::: DATA SHOWN

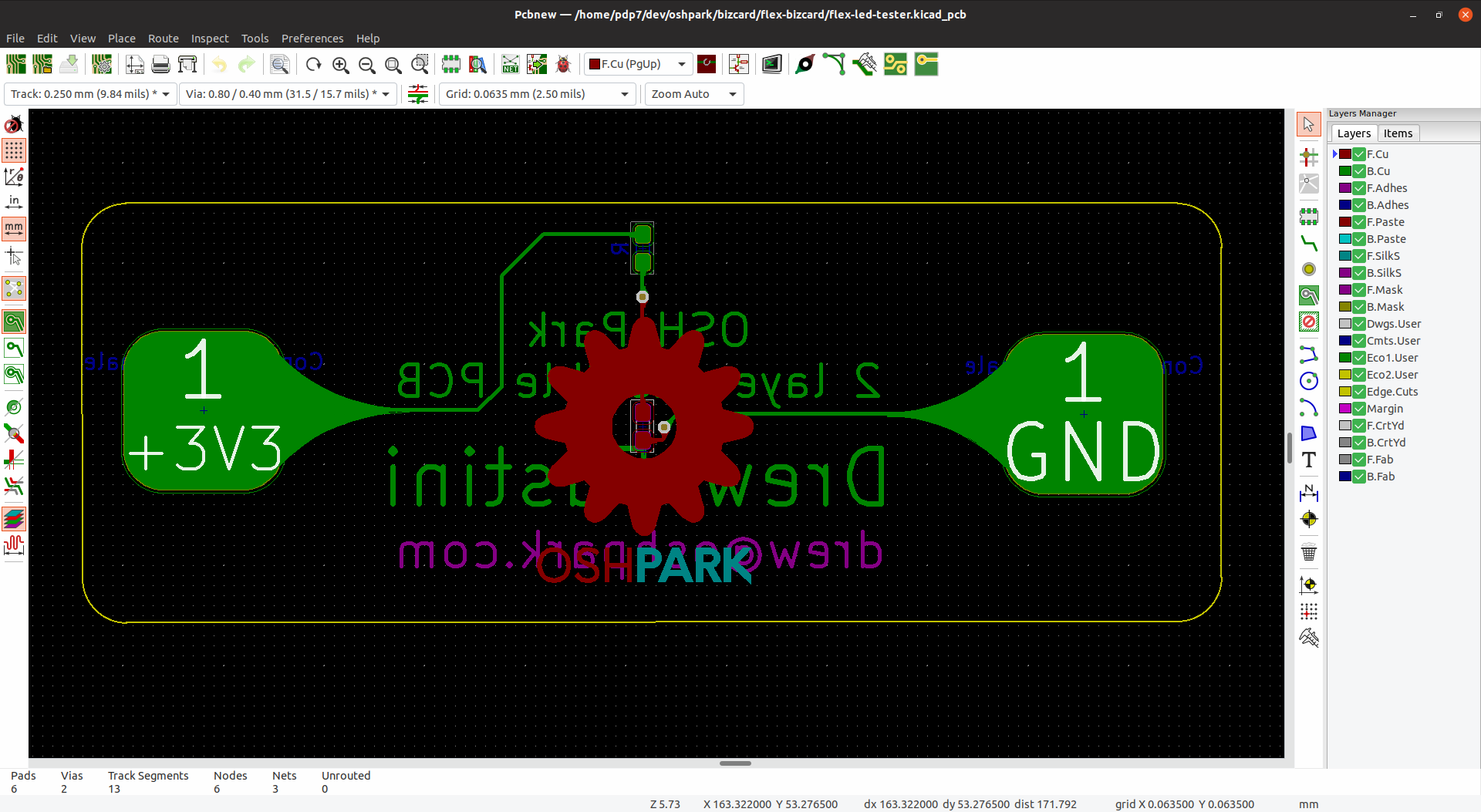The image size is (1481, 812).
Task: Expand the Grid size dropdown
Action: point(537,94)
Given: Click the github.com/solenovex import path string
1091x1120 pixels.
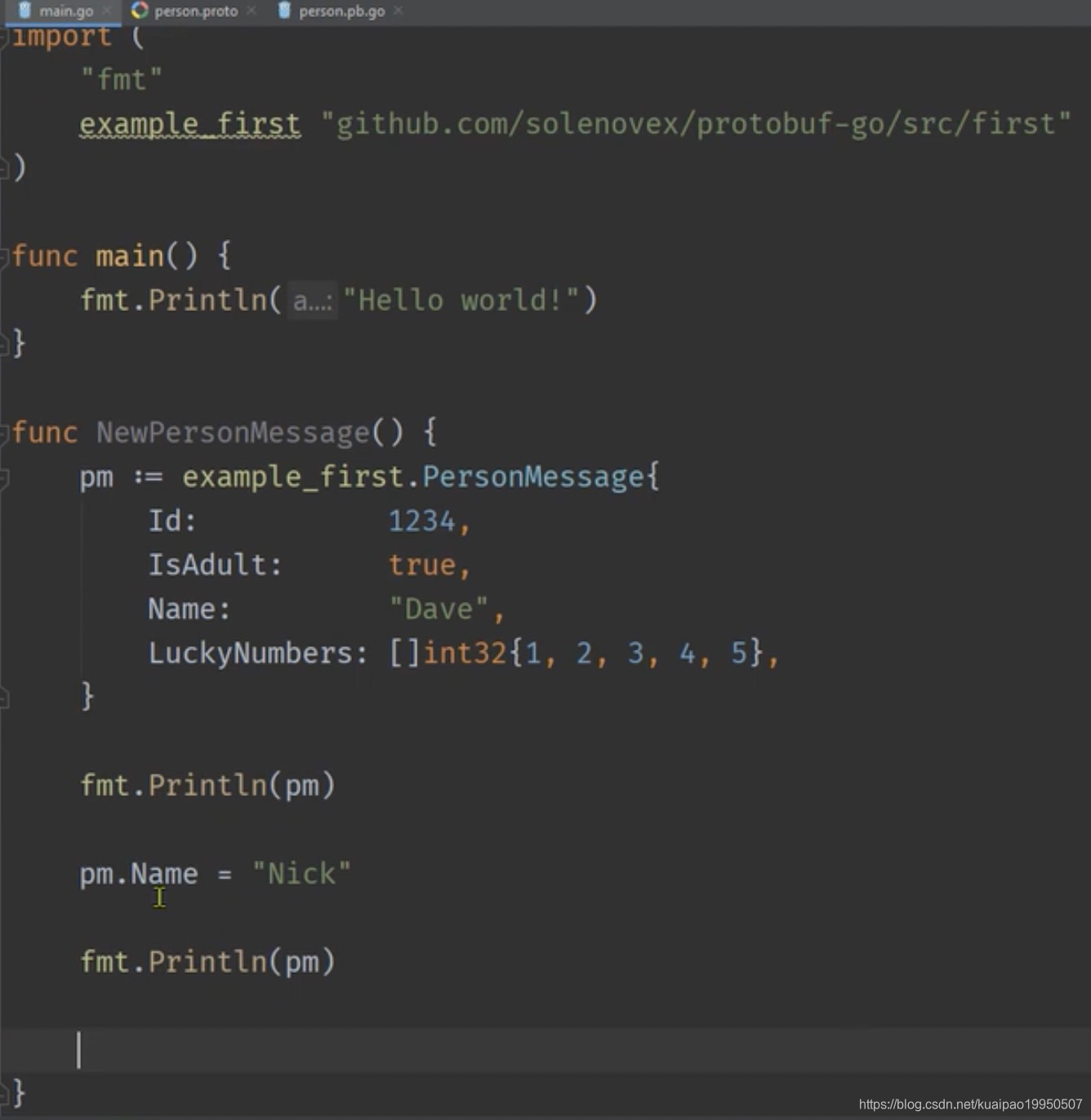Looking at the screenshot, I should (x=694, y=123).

::::::

■ **WHAT THE EXERCISE ASKS**
Only the lines from the one containing "Given: Click the" through the last line of the material are to be restated word for word; no picture is to be included.

■ **EXPECTED ANSWER**
Given: Click the github.com/solenovex import path string
1091x1120 pixels.
Looking at the screenshot, I should (x=694, y=123).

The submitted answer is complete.